[RECORDS]
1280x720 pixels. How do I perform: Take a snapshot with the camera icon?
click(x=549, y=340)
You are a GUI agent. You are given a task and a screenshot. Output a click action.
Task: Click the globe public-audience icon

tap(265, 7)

--

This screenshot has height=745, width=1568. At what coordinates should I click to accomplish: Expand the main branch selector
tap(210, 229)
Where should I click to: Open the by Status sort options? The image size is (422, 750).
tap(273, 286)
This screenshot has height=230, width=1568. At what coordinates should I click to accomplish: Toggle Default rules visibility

--

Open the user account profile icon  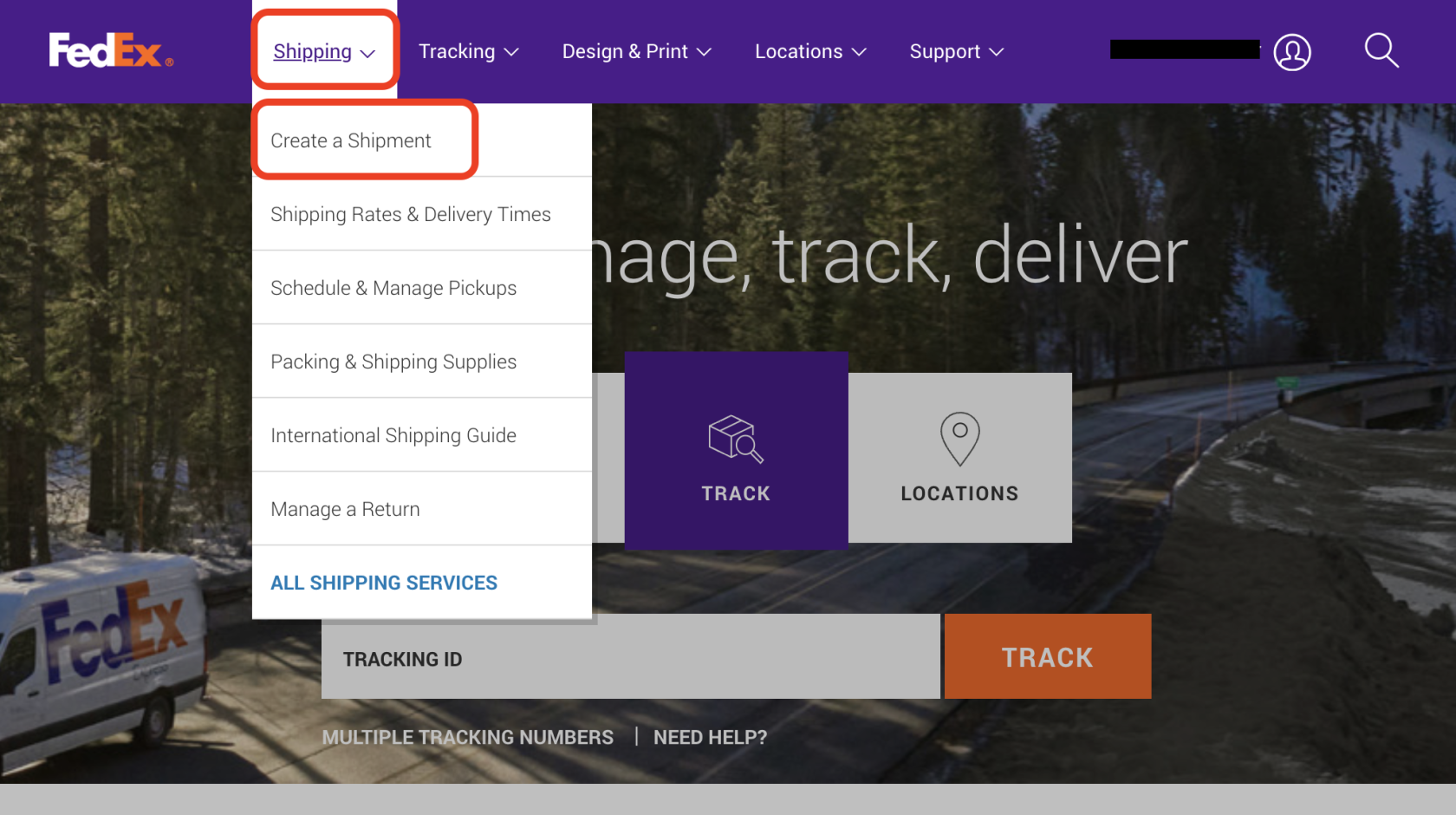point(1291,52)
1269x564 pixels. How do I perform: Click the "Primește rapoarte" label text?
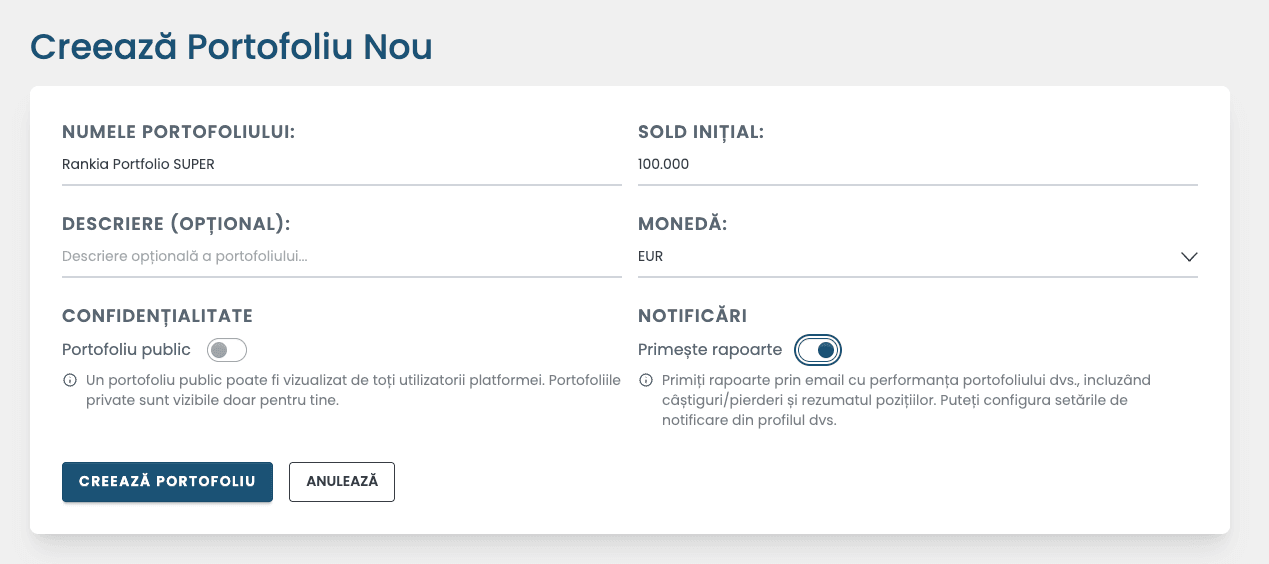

[TASK GOAL]
From the records above, transcribe without alteration every line from the one with "Where should I" to the one with "This screenshot has height=230, width=1568.", inclusive.

[TASK RESPONSE]
Where should I click to: Open the by Status sort options? The image size is (422, 750).
tap(273, 286)
This screenshot has height=230, width=1568. At what coordinates should I click to accomplish: Toggle Default rules visibility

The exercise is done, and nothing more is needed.